WHAT IS BEING ASKED
Output exactly the line that includes "Image resolution: width=1197" and all the lines after it through the end of the listing below, and nothing more.

━━━━━ RECORD SET ━━━━━

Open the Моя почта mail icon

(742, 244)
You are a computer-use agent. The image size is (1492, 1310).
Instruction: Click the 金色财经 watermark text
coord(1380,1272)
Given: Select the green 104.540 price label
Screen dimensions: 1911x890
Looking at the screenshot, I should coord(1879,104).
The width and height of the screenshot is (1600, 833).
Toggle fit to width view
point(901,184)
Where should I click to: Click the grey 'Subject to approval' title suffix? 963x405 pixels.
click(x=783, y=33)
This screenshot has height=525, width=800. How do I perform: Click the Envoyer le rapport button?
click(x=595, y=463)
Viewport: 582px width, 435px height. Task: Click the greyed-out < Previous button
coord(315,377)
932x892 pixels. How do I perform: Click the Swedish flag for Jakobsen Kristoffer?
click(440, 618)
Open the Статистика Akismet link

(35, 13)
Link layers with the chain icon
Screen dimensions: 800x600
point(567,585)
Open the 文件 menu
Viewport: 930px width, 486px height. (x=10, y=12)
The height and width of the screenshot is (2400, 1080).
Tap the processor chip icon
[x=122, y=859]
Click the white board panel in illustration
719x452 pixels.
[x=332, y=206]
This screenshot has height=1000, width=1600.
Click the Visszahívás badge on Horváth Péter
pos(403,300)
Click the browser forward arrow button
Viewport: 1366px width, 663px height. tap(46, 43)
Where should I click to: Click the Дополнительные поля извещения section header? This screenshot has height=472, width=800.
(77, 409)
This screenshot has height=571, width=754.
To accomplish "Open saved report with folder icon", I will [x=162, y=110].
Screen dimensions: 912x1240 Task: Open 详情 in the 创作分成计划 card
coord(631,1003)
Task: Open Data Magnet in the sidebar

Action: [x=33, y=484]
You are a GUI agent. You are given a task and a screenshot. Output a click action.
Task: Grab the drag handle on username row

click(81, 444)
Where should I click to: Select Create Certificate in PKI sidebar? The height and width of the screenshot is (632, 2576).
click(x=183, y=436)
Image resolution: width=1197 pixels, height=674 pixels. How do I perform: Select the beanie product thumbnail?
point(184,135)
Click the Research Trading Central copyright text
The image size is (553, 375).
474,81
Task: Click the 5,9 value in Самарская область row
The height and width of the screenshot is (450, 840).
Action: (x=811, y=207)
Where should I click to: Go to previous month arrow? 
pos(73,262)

━━━━━

RESPONSE TO THIS TASK
Image resolution: width=1197 pixels, height=674 pixels. How do I perform: Select the beanie product thumbnail?
point(184,135)
Click the Research Trading Central copyright text
The image size is (553, 375).
474,81
Task: Click the 5,9 value in Самарская область row
The height and width of the screenshot is (450, 840).
Action: (x=811, y=207)
Where should I click to: Go to previous month arrow? 
pos(73,262)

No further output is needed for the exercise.